Hendrik juga mempertanyakan kemampuan pemerintah jika masih harus diwajibkan dalam UU untuk mengatur keluarga. Hendrik menilai hal itu sulit terjadi.

“Apakah seperti itu yang pengusul kehendaki untuk terjadi? Karena mengurus urusan publik yang merupakan kewenangan pemerintah dan negara saja, pemerintah kewalahan. Apalagi kalau pemerintah harus masuk lebih jauh lagi mencampuri urusan privat keluarga,” ungkap Hendrik.

“Saya lihat ada aspek yang ideal kalau itu terjadi, tapi dalam imagined society, apa itu bisa terjadi? Meski saya juga dari fraksi pengusul, tapi sebagai anggota Baleg saya punya kewenangan konstitusional untuk mempertanyakan ini,” tandasnya.

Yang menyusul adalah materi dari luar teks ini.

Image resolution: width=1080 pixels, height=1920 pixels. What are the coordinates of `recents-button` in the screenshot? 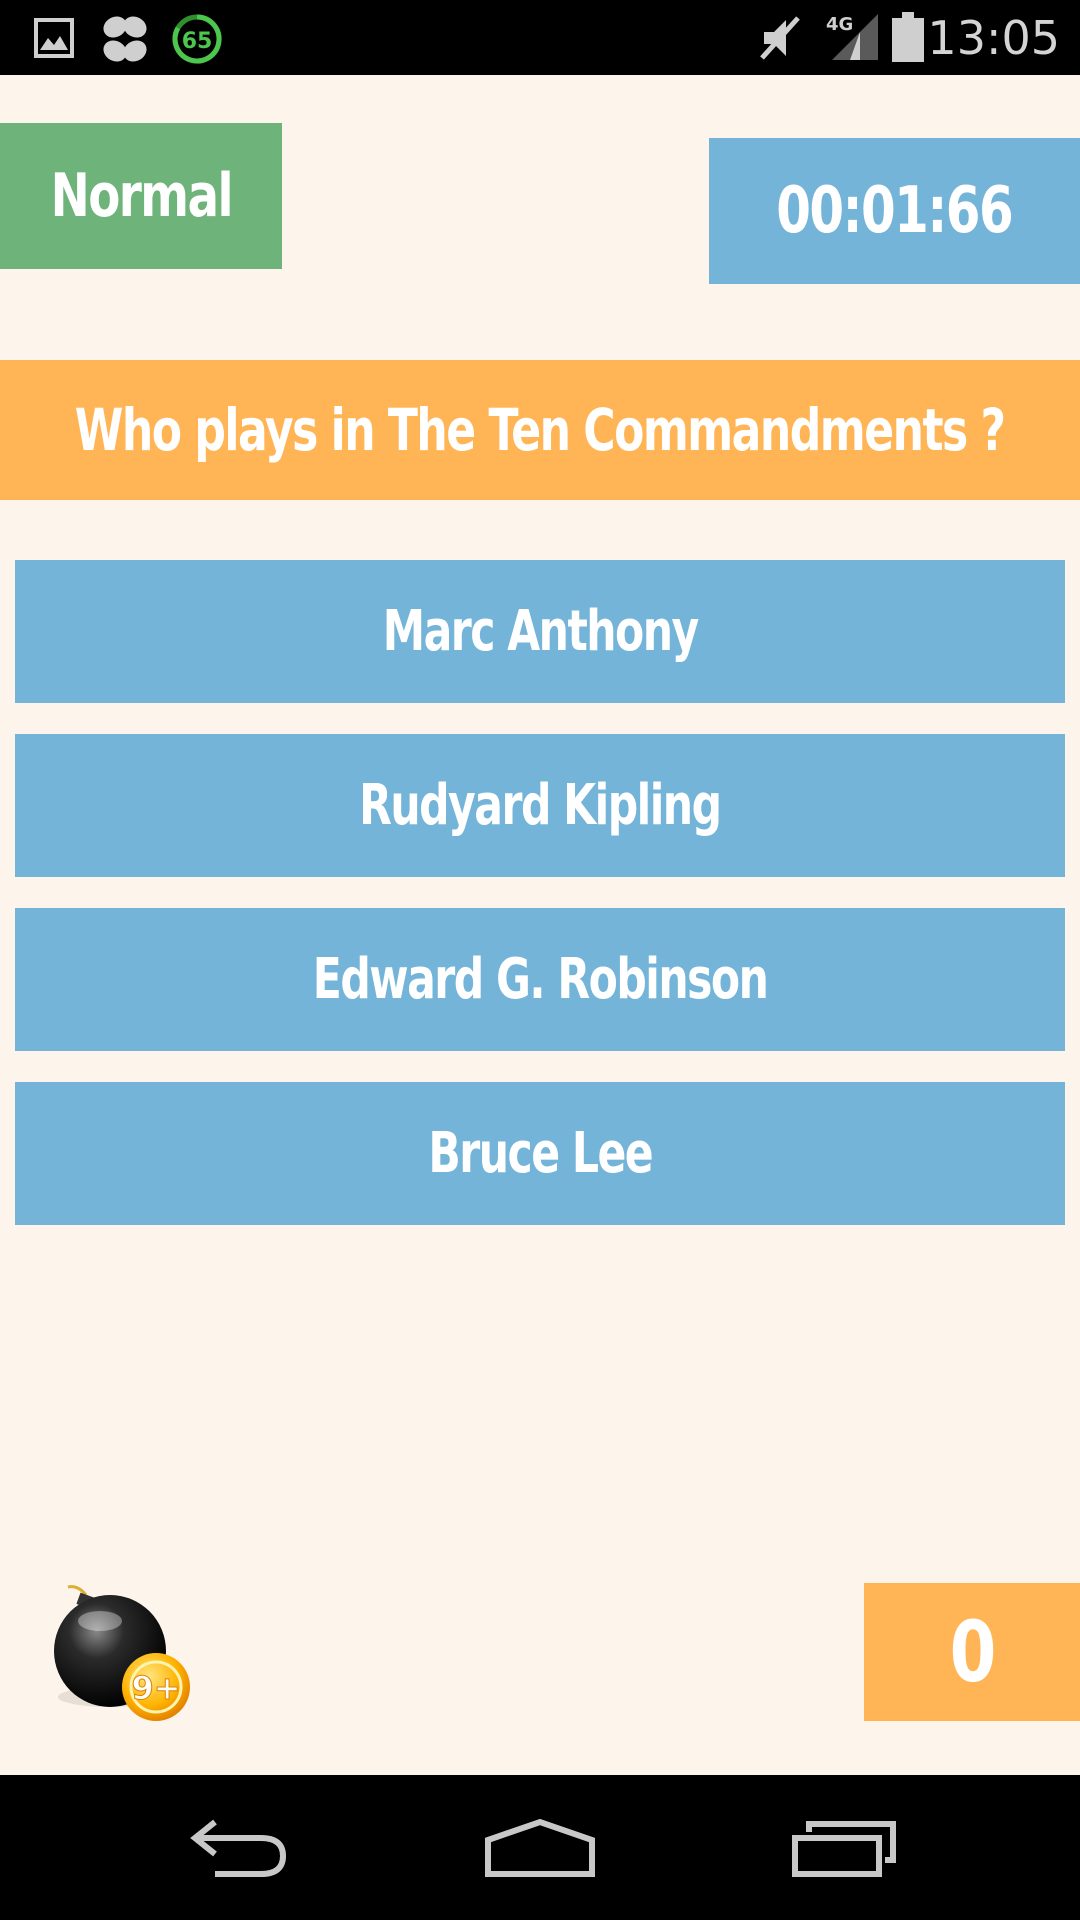 It's located at (845, 1848).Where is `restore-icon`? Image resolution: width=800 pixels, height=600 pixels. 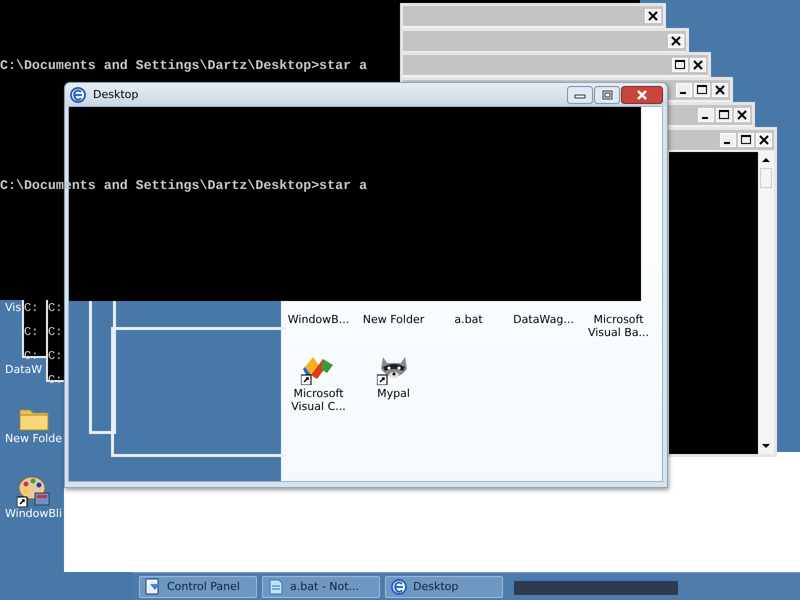 restore-icon is located at coordinates (607, 95).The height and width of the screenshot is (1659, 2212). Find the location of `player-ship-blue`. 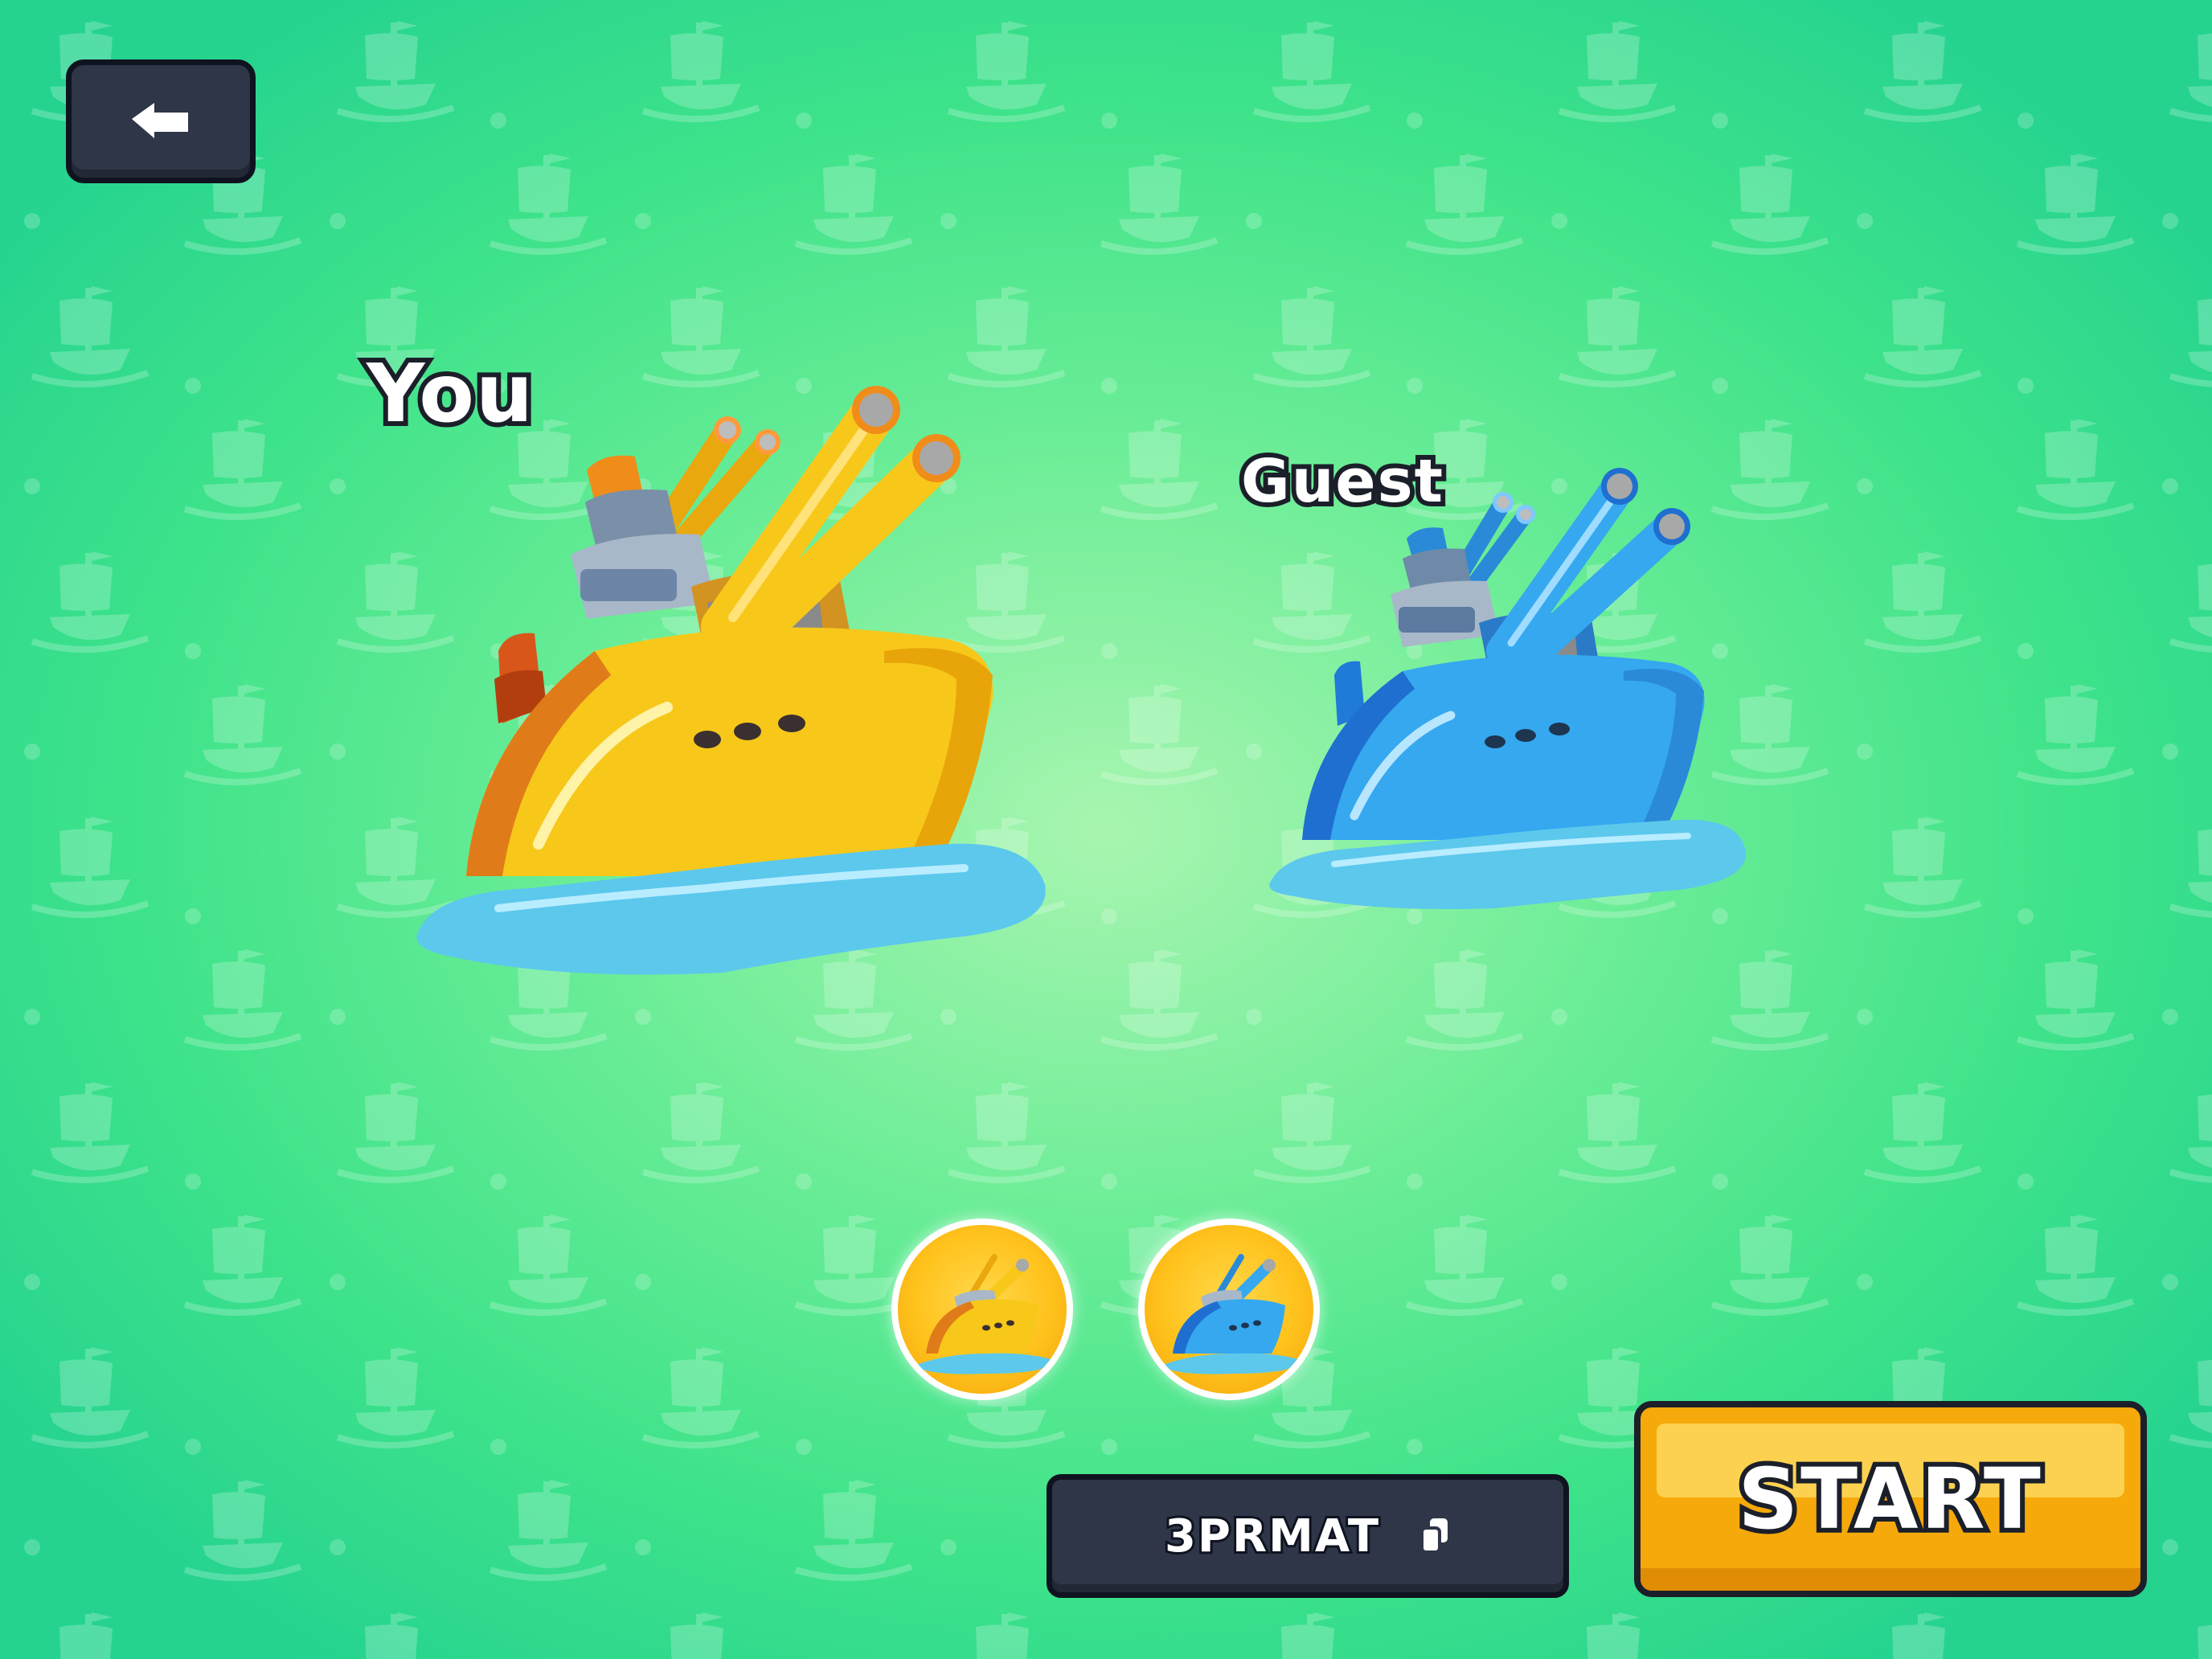

player-ship-blue is located at coordinates (1508, 688). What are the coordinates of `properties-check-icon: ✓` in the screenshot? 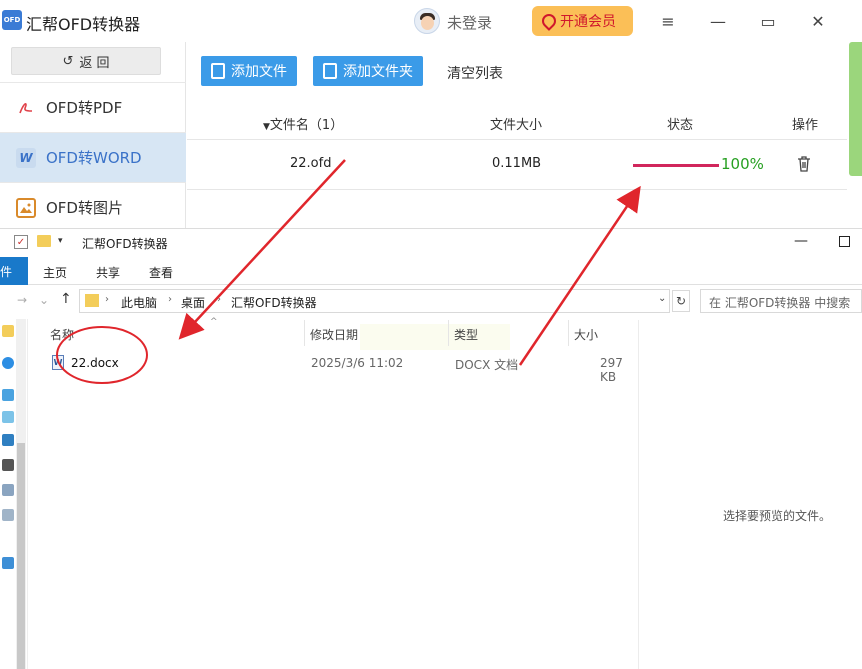 It's located at (21, 242).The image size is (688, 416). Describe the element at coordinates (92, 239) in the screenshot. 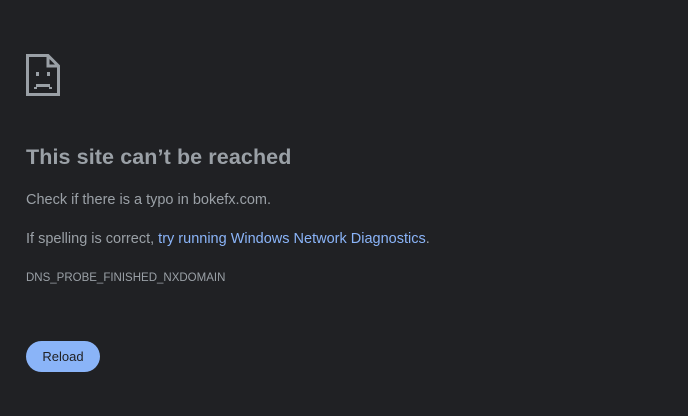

Sebelumnya, para pengusul RUU Ketahanan Keluarga mempresentasikan substansi RUU tersebut di Baleg DPR. Salah satu pengusul, Netty Prasetyani dari F-PKS bicara soal program Nawacita Presiden Joko Widodo (Jokowi), di mana membangun SDM unggul dimulai dari keluarga. Netty ingin keluarga menjadi basis kebijakan publik.

“Kita ingin keluarga jadi basis kebijakan publik. Bukan hanya keluarga rentan atau prasejahtera yang jadi sasaran, tapi semua keluarga di Indonesia berhak mendapatkan perhatian, akses dari kebijakan yang dikeluarkan pemerintah sehingga saling melengkapi yang berlandaskan pada Pancasila dan amanat UUD 1945,” ujar Netty, Senin (21/9).